--- DIRECTIONS ---
Please find each line in the listing below that contains the word "height", and copy those lines.

— START OF TASK DATA —

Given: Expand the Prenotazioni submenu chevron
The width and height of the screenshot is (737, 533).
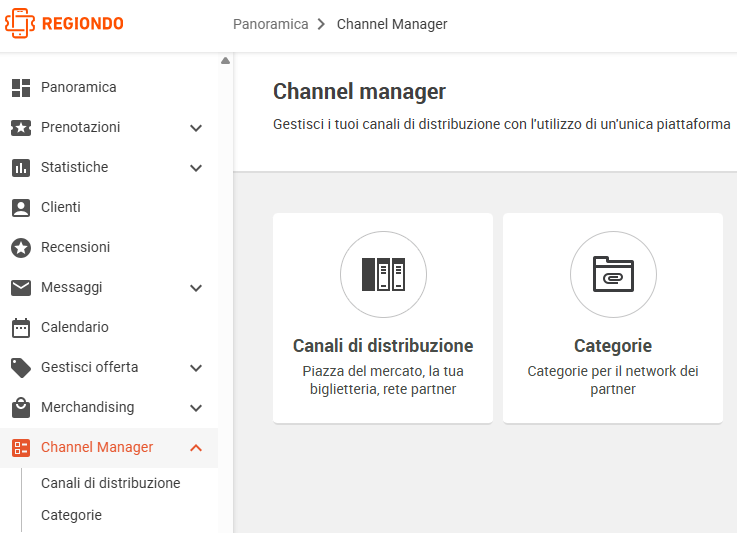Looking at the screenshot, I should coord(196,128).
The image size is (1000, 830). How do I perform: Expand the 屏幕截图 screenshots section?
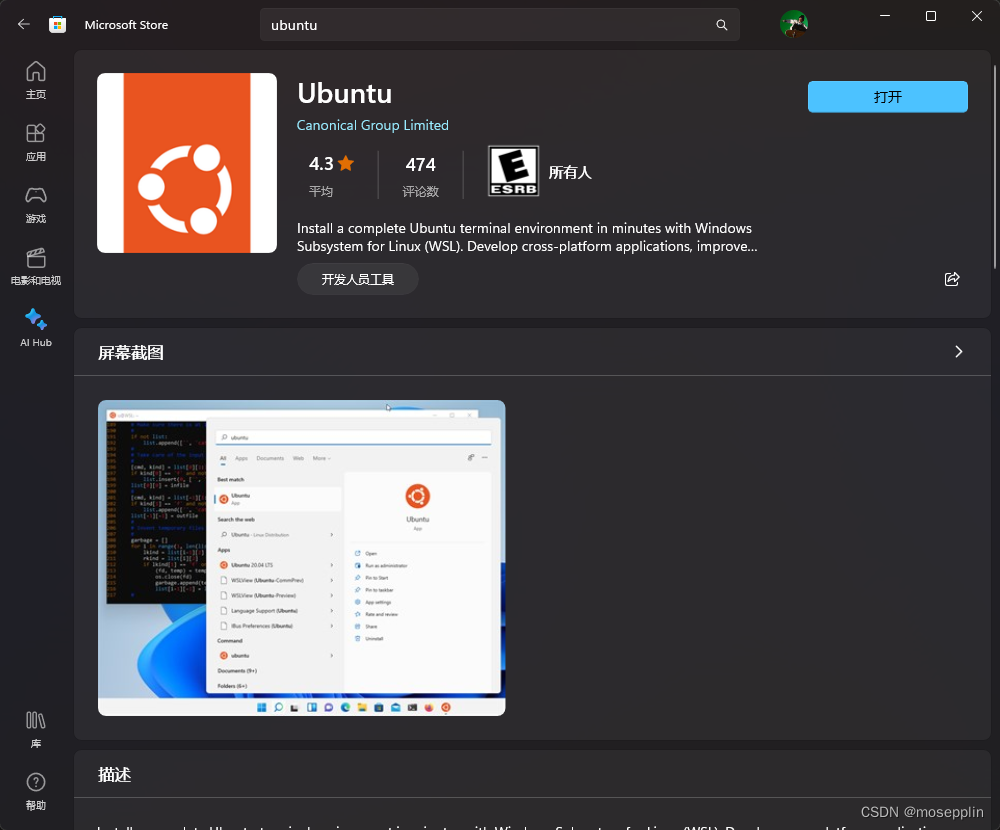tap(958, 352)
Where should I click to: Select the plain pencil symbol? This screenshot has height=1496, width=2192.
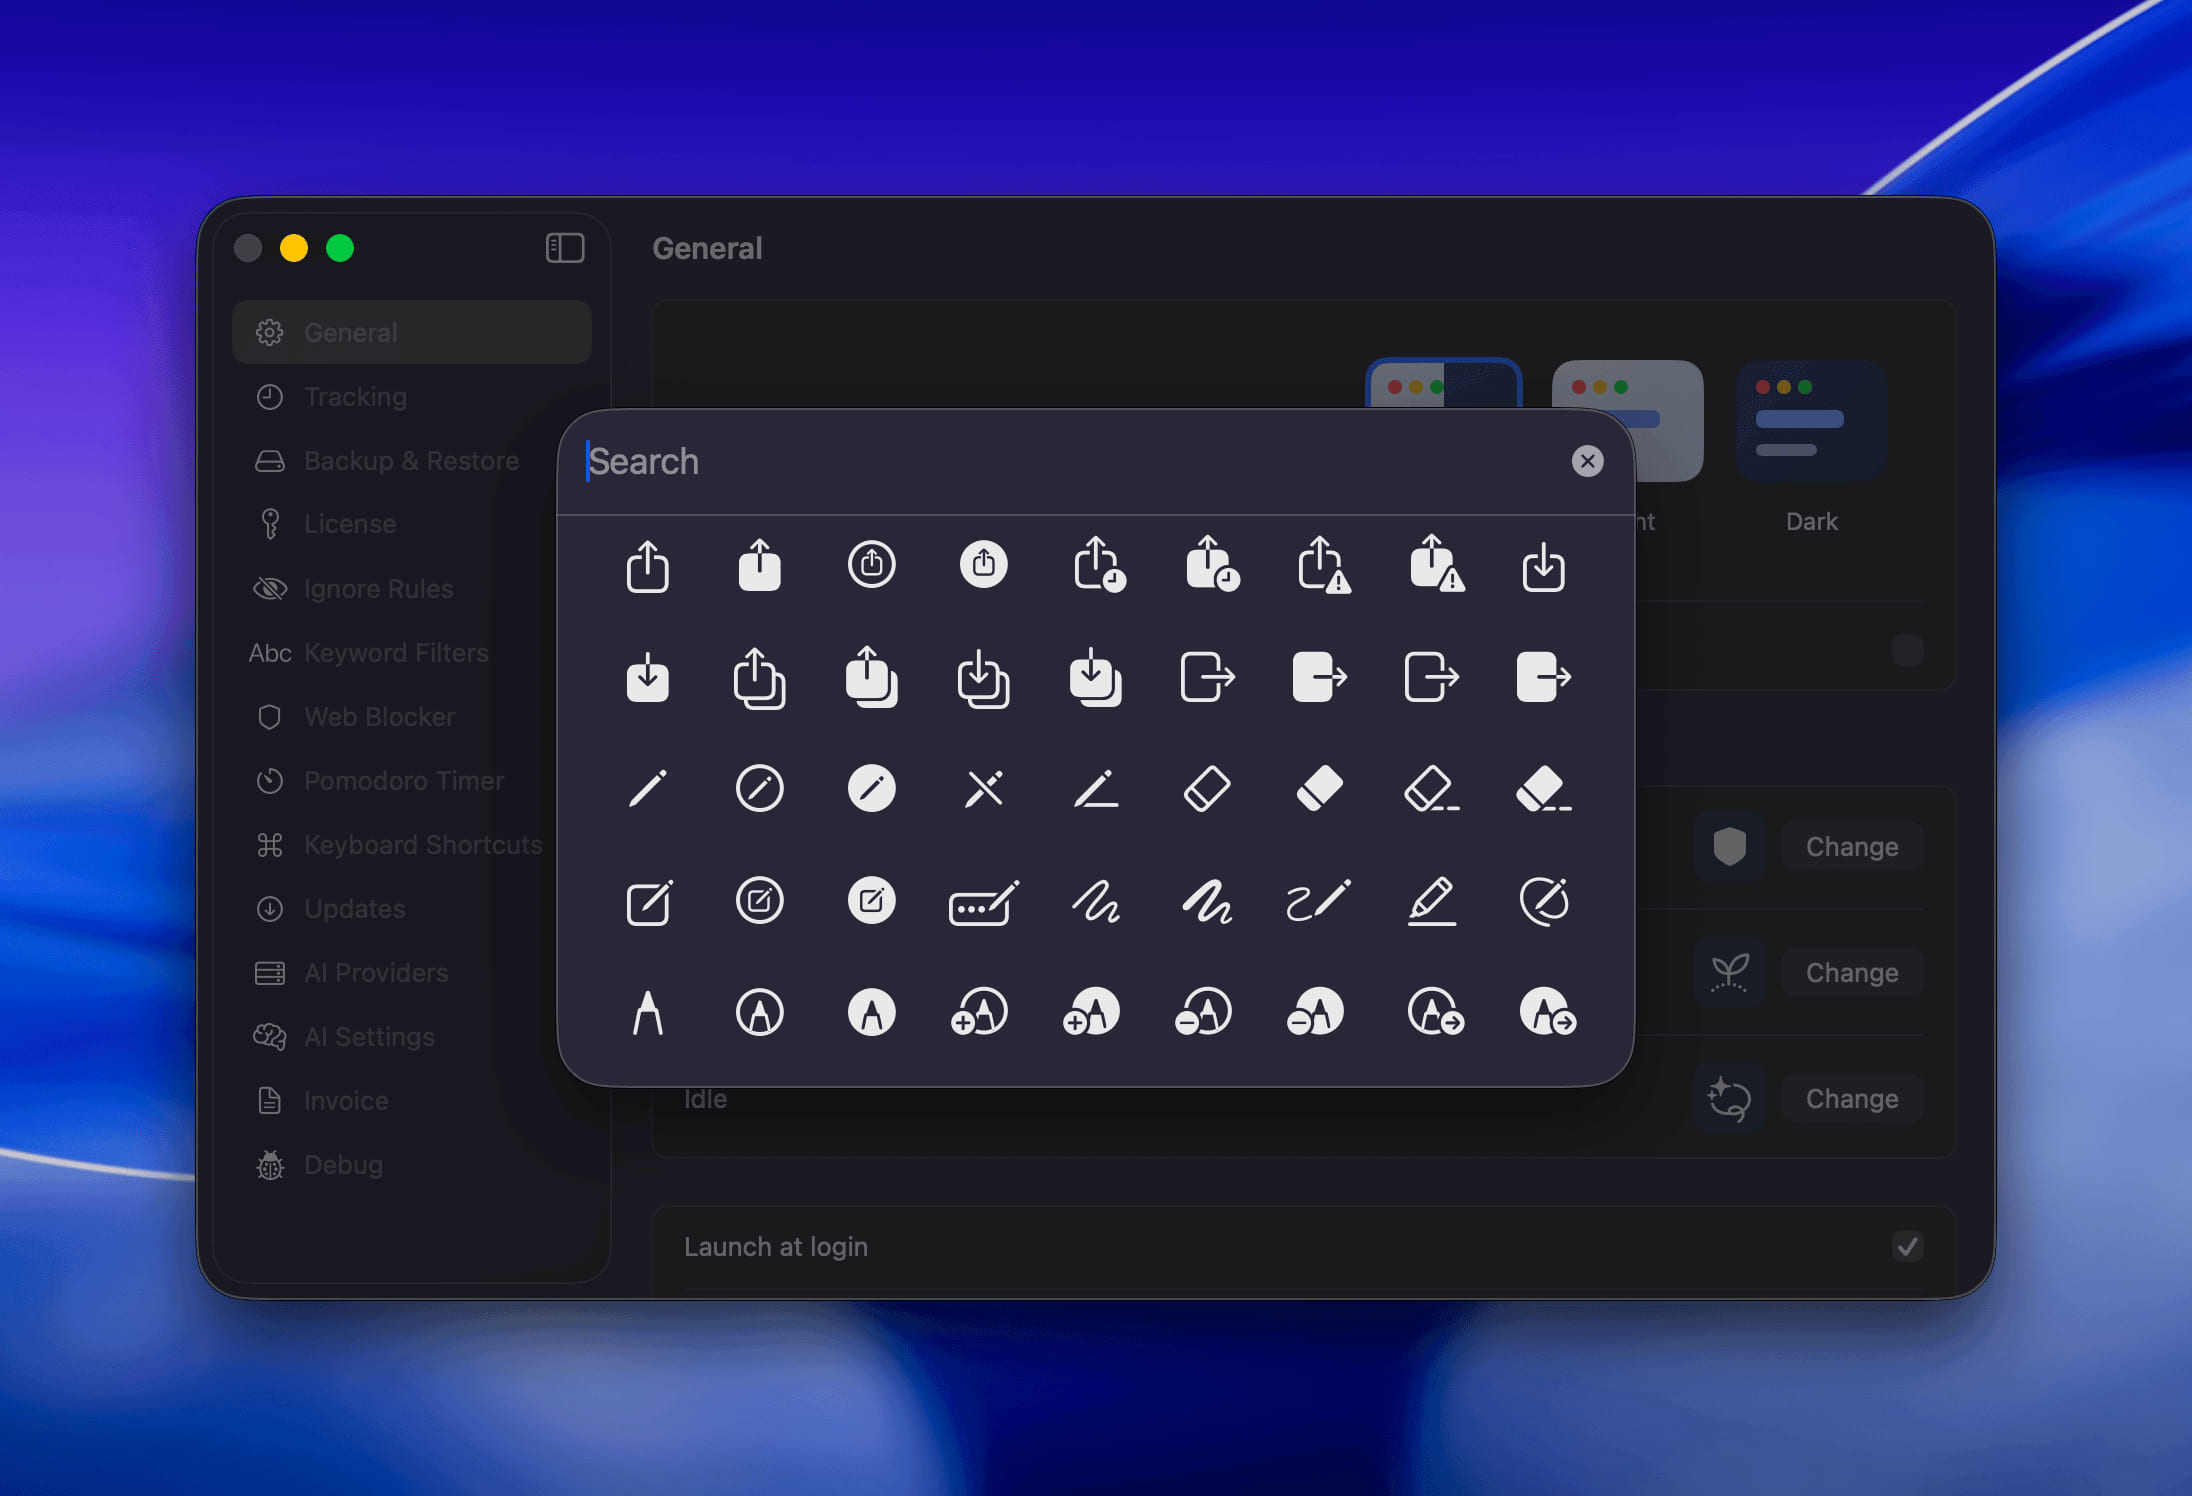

— END OF TASK DATA —
— START OF TASK DATA —

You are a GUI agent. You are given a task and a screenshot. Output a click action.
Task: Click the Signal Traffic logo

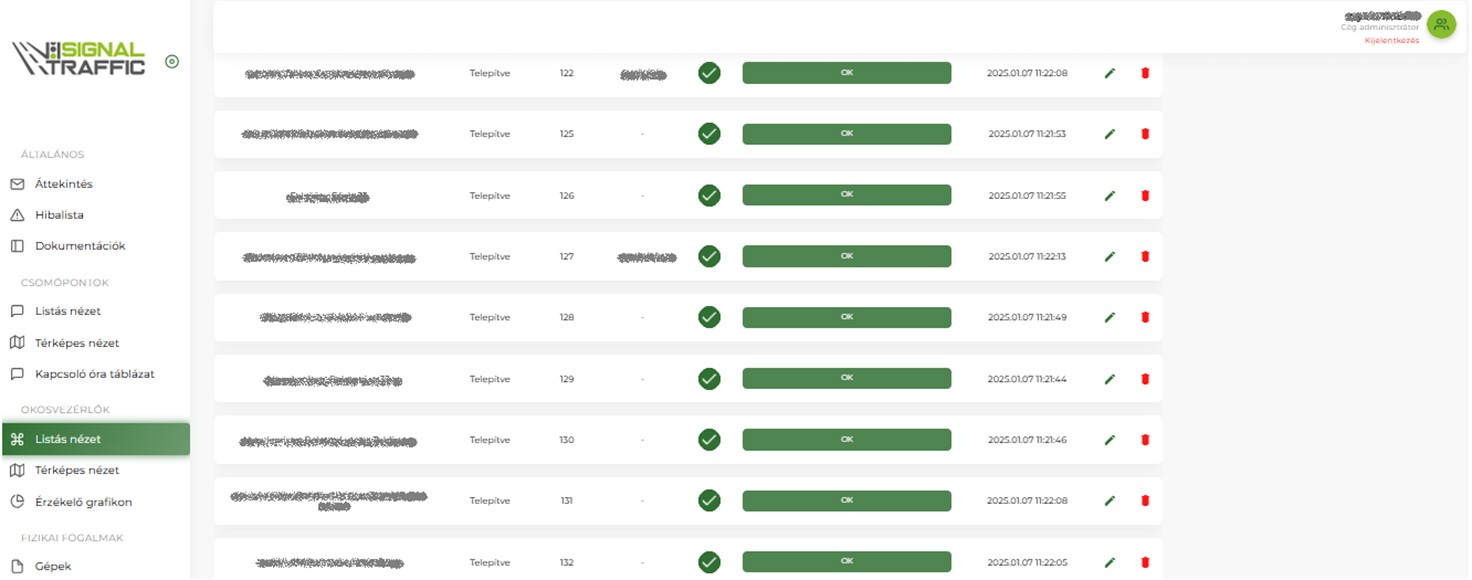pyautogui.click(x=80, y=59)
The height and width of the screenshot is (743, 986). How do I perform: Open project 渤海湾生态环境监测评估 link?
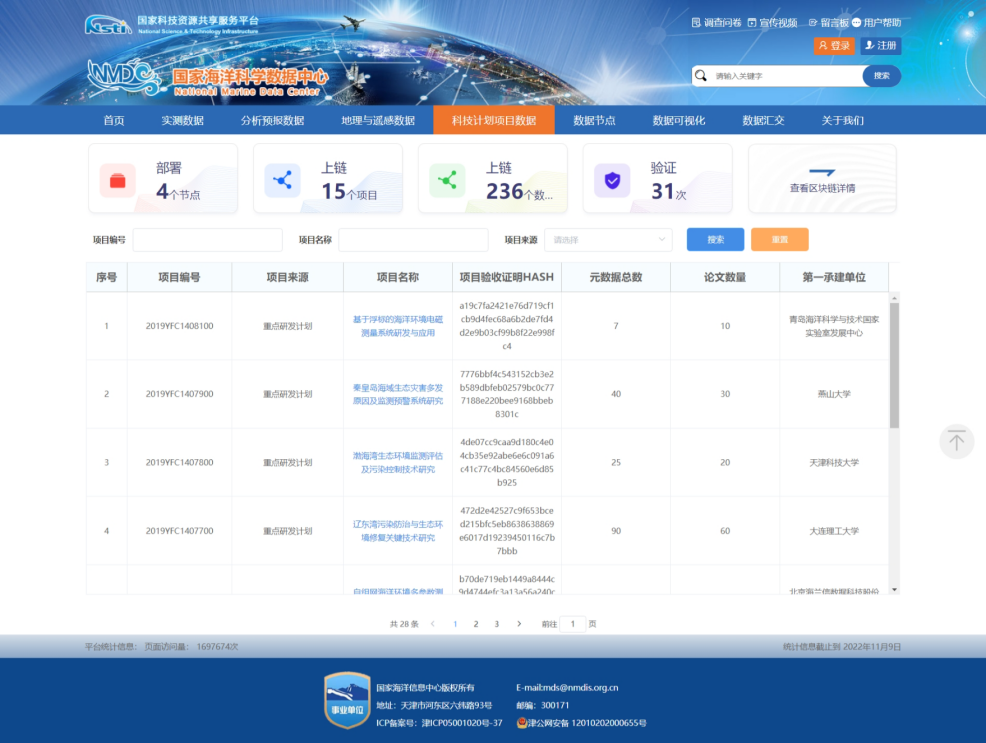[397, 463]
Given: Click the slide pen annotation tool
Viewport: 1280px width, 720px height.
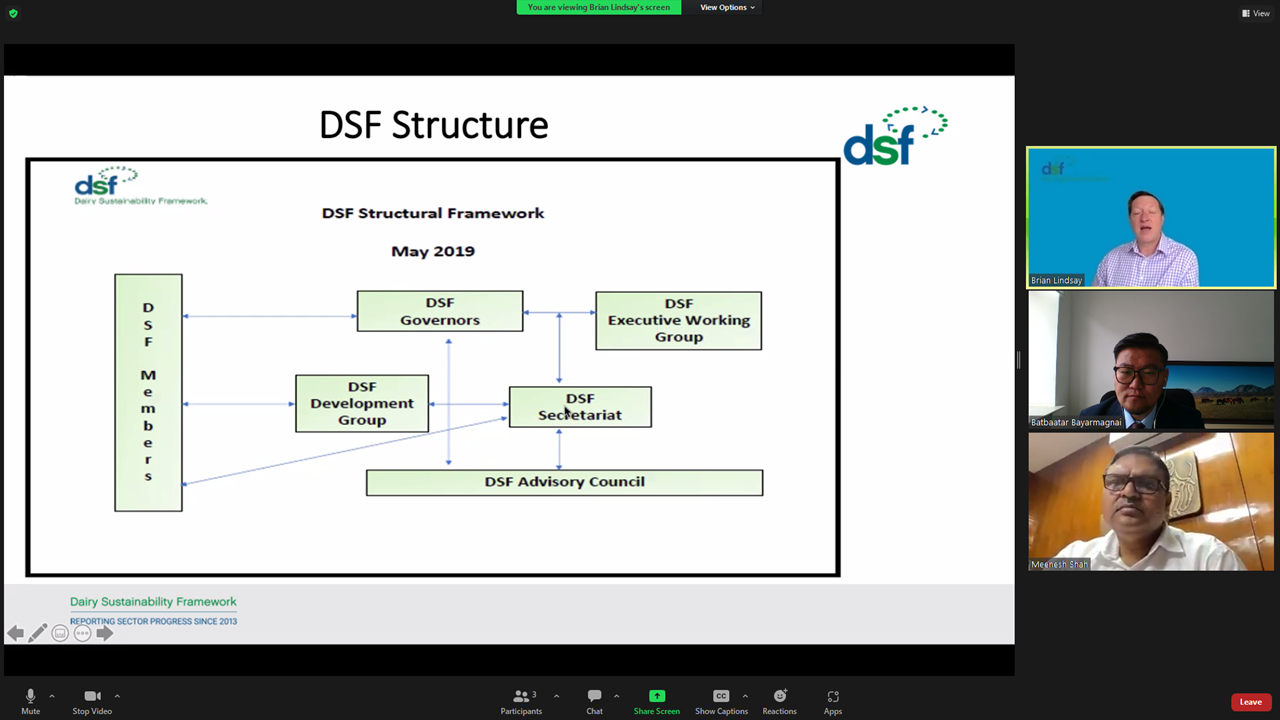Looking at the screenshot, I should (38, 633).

— END OF TASK DATA —
— START OF TASK DATA —

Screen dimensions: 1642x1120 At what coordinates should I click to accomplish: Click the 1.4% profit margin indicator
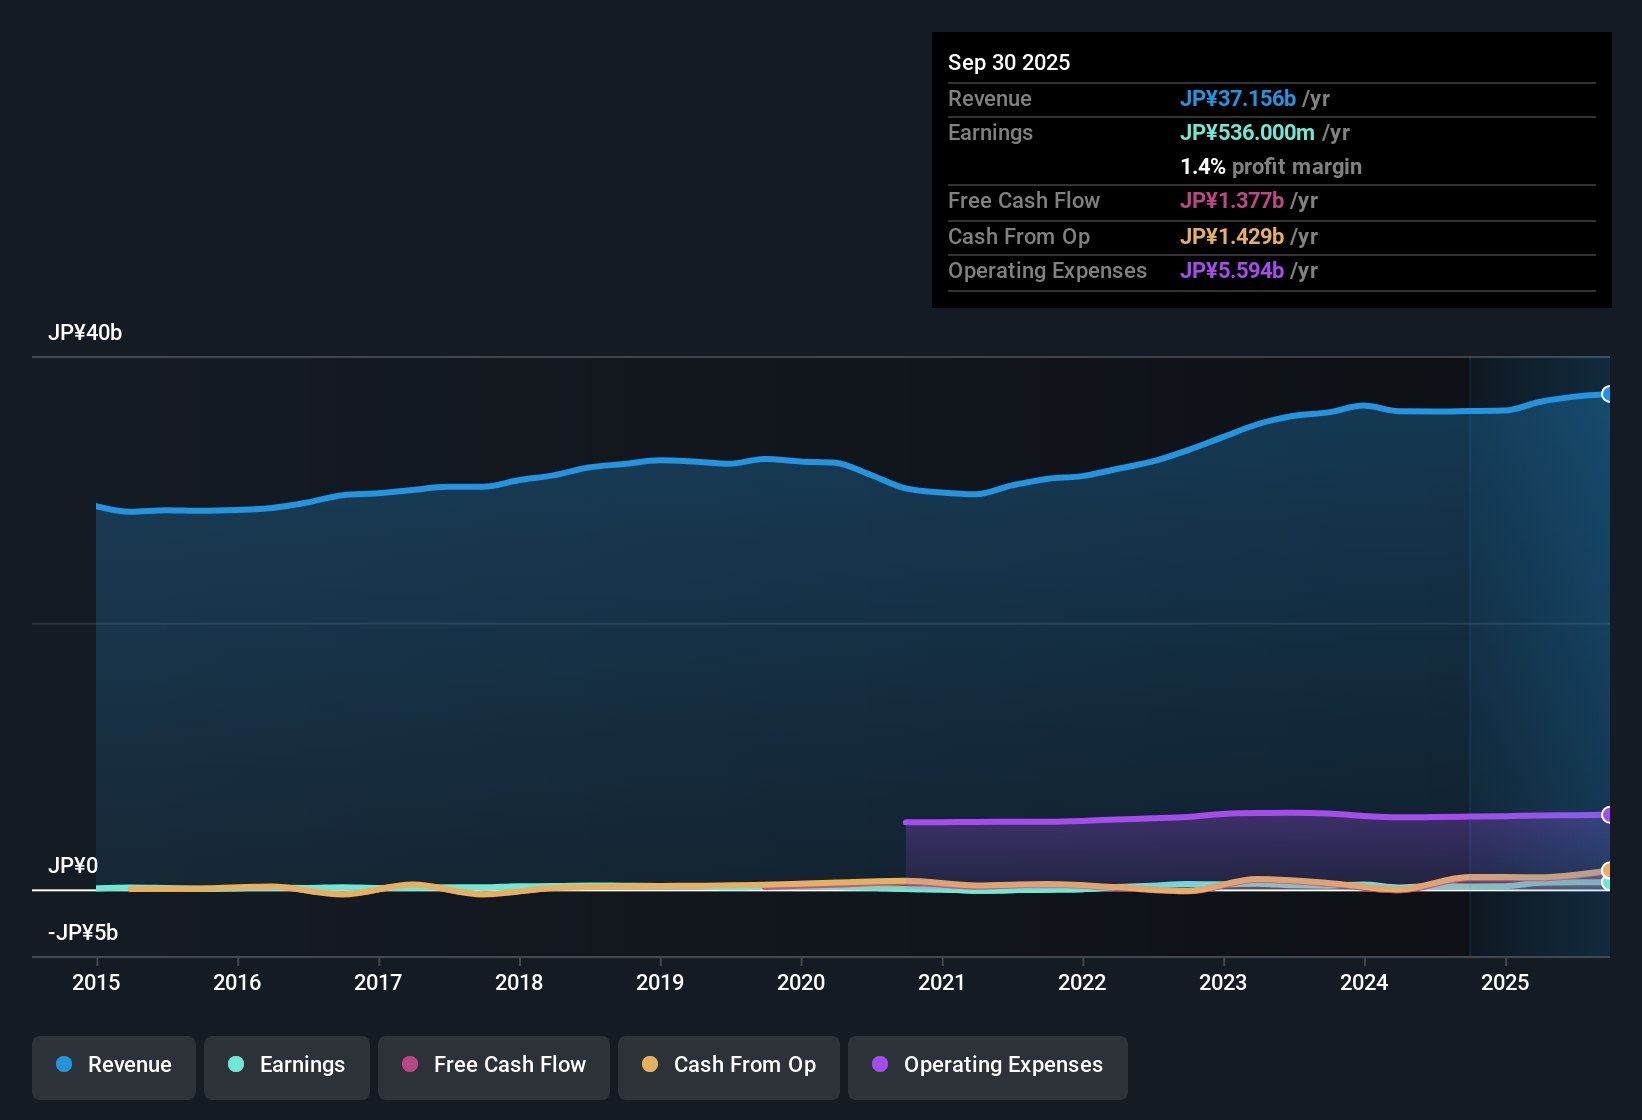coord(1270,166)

— END OF TASK DATA —

--- REPLY TO THE EXERCISE ---
The width and height of the screenshot is (737, 533).
Where should I click to: Select the plain pencil symbol? This screenshot has height=1496, width=2192.
The height and width of the screenshot is (743, 986). How do I perform: Open project 渤海湾生态环境监测评估 link?
Viewport: 1280px width, 720px height.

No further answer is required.